Monday, 24 August 2026
BREAKING
Berita

Belajar dari Malaysia dan Thailand, Indonesia Antisipasi “Petaka Otomotif Jilid 2”

Oleh Ishak August 24, 2026 3 hours lalu 0 komentar

Indonesia didesak untuk belajar dari pengalaman Malaysia dan Thailand dalam mengelola industri otomotif guna mencegah terulangnya krisis di masa lalu. Kekhawatiran ini muncul mengingat potensi kerentanan sektor otomotif nasional terhadap perubahan pasar global dan kebijakan internal.

Pesan ini disampaikan oleh para pengamat industri yang merujuk pada era 1990-an, di mana Indonesia pernah mengalami guncangan hebat pada sektor otomotifnya. Keterlambatan adaptasi dan regulasi yang kurang tepat kala itu disebut menjadi faktor utama yang membuat Indonesia tertinggal dibandingkan negara tetangga seperti Malaysia dan Thailand yang mampu bangkit lebih cepat.

Malaysia, misalnya, melalui kebijakan lokalisasi komponen dan dukungan pemerintah yang kuat, berhasil membangun ekosistem otomotif yang tangguh. Negara ini bahkan mampu menjadi basis produksi bagi merek-merek internasional ternama, yang kemudian mendorong pertumbuhan ekonomi dan penciptaan lapangan kerja.

Sementara itu, Thailand telah memposisikan diri sebagai ‘Detroit Asia’ dengan fokus pada produksi kendaraan berorientasi ekspor.

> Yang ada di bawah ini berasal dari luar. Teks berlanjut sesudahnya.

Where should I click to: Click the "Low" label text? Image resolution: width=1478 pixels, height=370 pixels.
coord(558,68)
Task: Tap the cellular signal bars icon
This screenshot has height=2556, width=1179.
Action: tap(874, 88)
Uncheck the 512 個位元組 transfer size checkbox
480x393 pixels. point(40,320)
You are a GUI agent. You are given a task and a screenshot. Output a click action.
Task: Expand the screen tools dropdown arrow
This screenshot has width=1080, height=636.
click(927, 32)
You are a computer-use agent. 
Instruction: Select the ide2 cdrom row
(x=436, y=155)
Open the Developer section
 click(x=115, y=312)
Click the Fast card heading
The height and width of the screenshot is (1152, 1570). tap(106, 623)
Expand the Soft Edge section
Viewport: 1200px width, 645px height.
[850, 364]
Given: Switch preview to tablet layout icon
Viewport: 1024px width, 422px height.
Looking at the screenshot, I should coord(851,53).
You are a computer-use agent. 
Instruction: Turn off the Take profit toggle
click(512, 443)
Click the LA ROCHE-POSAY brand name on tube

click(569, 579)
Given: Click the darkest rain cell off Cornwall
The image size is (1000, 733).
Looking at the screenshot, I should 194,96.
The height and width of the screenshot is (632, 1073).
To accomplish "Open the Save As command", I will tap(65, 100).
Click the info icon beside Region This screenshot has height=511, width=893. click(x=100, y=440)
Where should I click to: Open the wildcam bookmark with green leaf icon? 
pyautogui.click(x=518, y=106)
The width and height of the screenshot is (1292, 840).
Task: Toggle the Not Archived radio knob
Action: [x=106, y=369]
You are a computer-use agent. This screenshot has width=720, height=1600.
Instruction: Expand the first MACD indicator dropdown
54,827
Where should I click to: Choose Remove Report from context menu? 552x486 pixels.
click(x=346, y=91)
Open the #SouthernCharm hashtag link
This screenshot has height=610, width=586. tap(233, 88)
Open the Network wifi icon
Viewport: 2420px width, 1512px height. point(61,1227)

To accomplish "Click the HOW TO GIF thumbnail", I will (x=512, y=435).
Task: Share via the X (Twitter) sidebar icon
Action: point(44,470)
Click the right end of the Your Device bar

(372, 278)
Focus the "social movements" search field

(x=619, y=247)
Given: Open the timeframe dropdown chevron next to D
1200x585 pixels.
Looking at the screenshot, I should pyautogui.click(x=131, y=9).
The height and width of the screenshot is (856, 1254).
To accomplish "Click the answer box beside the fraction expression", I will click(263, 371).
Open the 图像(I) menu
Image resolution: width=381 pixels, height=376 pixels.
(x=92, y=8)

Skema insentif fiskal, pengembangan infrastruktur, dan ketersediaan tenaga kerja terampil menjadi kunci keberhasilan Thailand dalam menarik investasi besar dari produsen otomotif global.

Para ahli berpendapat bahwa Indonesia perlu segera mengevaluasi strategi industri otomotifnya. Fokus pada pengembangan riset dan inovasi, peningkatan kualitas sumber daya manusia, serta penciptaan iklim investasi yang kondusif menjadi beberapa rekomendasi krusial.

Selain itu, penting bagi Indonesia untuk memperkuat rantai pasok komponen dalam negeri. Mengurangi ketergantungan pada impor komponen dapat memberikan daya tahan lebih bagi industri otomotif nasional saat terjadi gejolak eksternal, seperti fluktuasi nilai tukar mata uang atau gangguan pasokan global.

Pelajaran dari Malaysia dan Thailand menekankan pentingnya visi jangka panjang dan konsistensi kebijakan. Tanpa langkah-langkah strategis yang berkelanjutan, Indonesia berisiko mengulangi kesalahan masa lalu dan kehilangan momentum dalam persaingan industri otomotif global yang semakin dinamis.

Oleh karena itu, dialog antara pemerintah, pelaku industri, dan akademisi perlu terus ditingkatkan untuk merumuskan kebijakan yang adaptif dan pro-pertumbuhan, demi memastikan sektor otomotif Indonesia dapat tumbuh berkelanjutan dan tidak tergelincir ke dalam “petaka otomotif jilid 2”.